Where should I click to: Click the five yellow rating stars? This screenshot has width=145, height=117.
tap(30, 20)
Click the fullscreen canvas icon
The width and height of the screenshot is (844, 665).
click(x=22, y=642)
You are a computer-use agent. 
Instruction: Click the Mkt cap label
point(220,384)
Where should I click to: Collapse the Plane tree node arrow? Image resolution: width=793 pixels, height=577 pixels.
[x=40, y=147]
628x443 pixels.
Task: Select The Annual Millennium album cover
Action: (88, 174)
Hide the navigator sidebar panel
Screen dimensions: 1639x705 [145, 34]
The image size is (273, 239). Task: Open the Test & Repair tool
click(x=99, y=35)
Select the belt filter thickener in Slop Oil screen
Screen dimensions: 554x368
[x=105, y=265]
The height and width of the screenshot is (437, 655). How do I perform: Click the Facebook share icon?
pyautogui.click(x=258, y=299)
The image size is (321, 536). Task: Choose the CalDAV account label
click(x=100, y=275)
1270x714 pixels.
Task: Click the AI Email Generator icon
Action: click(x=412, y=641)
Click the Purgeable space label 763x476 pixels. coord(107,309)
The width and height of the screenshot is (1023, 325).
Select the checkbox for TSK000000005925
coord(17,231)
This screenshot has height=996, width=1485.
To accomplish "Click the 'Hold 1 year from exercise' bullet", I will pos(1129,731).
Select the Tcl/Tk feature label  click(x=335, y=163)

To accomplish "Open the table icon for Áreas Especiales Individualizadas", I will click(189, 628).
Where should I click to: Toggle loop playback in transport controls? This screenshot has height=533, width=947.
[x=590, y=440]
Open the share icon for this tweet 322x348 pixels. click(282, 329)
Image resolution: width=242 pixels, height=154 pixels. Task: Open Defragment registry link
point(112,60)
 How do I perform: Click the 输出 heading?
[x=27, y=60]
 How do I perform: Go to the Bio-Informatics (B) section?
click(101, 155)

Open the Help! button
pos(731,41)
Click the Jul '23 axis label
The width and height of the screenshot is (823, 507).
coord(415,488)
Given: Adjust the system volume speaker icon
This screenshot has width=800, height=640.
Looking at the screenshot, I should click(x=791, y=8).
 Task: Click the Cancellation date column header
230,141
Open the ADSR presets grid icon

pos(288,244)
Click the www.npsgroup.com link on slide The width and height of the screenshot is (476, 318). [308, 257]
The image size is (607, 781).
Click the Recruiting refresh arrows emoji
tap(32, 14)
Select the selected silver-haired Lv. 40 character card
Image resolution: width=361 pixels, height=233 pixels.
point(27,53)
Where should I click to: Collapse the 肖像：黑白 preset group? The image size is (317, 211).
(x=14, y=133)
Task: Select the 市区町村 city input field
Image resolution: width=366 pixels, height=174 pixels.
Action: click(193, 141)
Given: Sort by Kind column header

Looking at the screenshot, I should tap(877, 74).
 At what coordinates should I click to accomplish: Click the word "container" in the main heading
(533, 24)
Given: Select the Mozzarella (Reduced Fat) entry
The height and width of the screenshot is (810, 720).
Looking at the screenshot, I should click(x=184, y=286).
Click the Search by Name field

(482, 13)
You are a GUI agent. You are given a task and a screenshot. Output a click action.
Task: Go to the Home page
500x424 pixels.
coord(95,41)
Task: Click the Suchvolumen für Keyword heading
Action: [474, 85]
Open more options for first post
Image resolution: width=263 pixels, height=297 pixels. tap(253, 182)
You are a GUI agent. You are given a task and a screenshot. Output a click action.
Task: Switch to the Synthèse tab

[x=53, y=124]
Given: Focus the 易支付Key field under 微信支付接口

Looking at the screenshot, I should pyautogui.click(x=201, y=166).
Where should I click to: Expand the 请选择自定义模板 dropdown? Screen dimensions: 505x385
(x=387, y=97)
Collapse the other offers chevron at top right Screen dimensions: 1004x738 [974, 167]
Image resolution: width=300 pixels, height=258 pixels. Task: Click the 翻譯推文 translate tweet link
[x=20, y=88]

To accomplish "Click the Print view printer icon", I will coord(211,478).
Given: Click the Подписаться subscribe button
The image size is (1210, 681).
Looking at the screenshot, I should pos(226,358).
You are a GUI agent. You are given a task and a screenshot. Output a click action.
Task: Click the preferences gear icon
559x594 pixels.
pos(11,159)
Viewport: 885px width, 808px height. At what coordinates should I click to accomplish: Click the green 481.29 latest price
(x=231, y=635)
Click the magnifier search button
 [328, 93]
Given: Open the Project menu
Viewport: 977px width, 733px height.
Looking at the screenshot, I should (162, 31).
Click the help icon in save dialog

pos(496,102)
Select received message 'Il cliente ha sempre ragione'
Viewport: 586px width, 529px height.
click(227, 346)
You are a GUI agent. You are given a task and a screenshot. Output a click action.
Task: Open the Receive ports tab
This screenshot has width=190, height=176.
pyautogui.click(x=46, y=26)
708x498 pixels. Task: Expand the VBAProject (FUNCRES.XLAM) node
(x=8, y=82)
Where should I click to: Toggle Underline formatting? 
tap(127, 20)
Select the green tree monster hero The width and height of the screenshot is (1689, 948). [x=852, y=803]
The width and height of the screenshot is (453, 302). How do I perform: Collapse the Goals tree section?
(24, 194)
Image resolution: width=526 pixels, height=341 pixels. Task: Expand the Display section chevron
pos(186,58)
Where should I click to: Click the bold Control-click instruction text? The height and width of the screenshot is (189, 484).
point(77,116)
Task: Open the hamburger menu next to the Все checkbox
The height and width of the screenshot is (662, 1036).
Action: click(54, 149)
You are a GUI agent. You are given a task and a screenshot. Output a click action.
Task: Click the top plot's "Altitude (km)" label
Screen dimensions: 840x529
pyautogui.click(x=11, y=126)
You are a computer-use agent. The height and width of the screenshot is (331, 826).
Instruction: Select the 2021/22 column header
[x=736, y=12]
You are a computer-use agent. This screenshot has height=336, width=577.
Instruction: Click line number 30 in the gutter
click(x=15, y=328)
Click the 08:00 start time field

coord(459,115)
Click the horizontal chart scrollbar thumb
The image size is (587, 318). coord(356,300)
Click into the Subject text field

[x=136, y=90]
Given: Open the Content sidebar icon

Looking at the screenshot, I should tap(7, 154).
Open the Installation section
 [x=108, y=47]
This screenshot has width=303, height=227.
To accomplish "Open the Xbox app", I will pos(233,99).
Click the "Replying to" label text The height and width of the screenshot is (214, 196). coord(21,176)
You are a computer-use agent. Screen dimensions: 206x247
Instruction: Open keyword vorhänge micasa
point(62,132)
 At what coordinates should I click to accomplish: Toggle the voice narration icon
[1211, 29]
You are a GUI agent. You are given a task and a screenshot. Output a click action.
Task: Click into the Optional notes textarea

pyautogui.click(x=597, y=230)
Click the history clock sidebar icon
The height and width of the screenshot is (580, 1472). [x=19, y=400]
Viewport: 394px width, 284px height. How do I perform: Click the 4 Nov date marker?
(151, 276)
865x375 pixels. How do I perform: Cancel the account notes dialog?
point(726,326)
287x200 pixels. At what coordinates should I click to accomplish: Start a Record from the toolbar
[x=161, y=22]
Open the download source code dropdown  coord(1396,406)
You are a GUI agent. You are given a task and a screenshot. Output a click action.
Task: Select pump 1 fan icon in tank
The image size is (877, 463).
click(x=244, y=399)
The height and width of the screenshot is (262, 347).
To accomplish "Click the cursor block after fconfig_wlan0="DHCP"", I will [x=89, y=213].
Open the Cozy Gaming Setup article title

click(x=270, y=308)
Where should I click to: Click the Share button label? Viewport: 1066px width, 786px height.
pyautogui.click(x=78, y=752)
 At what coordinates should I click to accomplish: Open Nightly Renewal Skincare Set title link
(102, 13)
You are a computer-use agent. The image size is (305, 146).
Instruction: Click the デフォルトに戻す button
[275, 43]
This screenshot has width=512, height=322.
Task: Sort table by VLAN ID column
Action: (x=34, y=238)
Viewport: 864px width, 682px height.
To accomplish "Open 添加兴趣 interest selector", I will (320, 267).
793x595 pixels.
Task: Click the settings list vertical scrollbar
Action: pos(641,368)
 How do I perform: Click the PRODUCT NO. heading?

────

## EXERCISE AIM
From the records above, repeat exactly the lines from the one with "Select the green" through the one with "Task: Open the hamburger", both included.

## RESPONSE TO THIS TASK
Select the green tree monster hero The width and height of the screenshot is (1689, 948). [x=852, y=803]
The width and height of the screenshot is (453, 302). How do I perform: Collapse the Goals tree section?
(24, 194)
Image resolution: width=526 pixels, height=341 pixels. Task: Expand the Display section chevron
pos(186,58)
Where should I click to: Click the bold Control-click instruction text? The height and width of the screenshot is (189, 484).
point(77,116)
Task: Open the hamburger menu next to the Все checkbox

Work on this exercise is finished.